Rev. Hiram Huntington Kellogg Sr., D.D. (Clinton, Oneida County, New York, 1803 – Galesburg, Illinois, 1881), a Presbyterian minister, was the founder and first director of the Female Seminary in Clinton, New York, and the first president of Knox College (1841–1845), in Galesburg, Illinois.

== Early years ==
Hiram was the son of Aaron Kellogg, who was a member of the Albany militia during the Revolutionary War, and Susan Huntington Kellogg. He married Mary Gleason Chandler, and they had 6 sons and 5 daughters. He received his bachelor's degree from Hamilton College in 1822, where he was a good friend of Gerrit Smith. He graduated from Auburn Theological Seminary in 1826. His Doctor of Divinity degree was honorary.

== Career ==
Kellogg founded and was principal (1833–1839, 1847–1851) of the Female Seminary in Clinton. It was set up in part in response to the success of the nearby, all-male Oneida Institute.

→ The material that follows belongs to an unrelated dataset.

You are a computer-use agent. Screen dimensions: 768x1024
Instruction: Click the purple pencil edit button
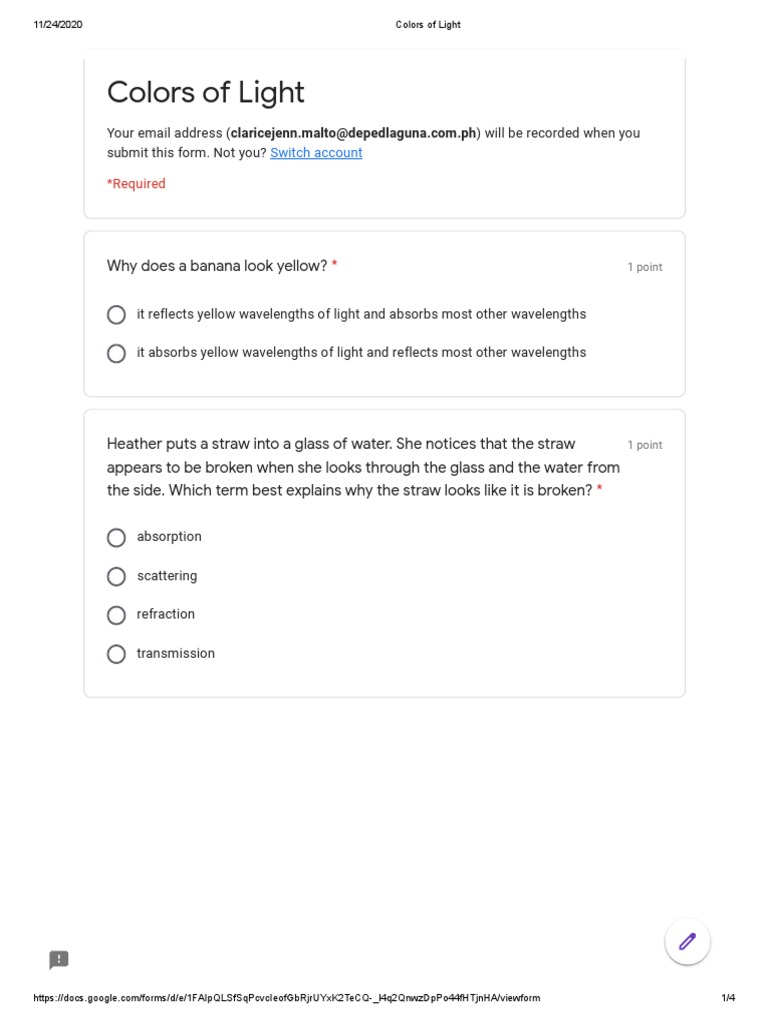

Kellogg was a close friend of George Washington Gale, the founder and first President of the Oneida Institute. When Gale left for Illinois, there to found Galesburg and Knox College, originally a manual labor college, Kellogg went too, and became Knox's first president. A trip to England enabled him to purchase what has been preserved as the Knox Manual Labor College Collection. He also attended the 1843 anti-slavery convention in London. However, Gale and the trustees requested his resignation.

Later in life he was the pastor of the Presbyterian Church in Marshalltown, Iowa (1866–1867), and at the Guthrie and Dexter, Iowa, congregations (1870–1875). He helped organize some Iowa churches and would step in to help others.

Kellogg Street in Galesburg is named for him.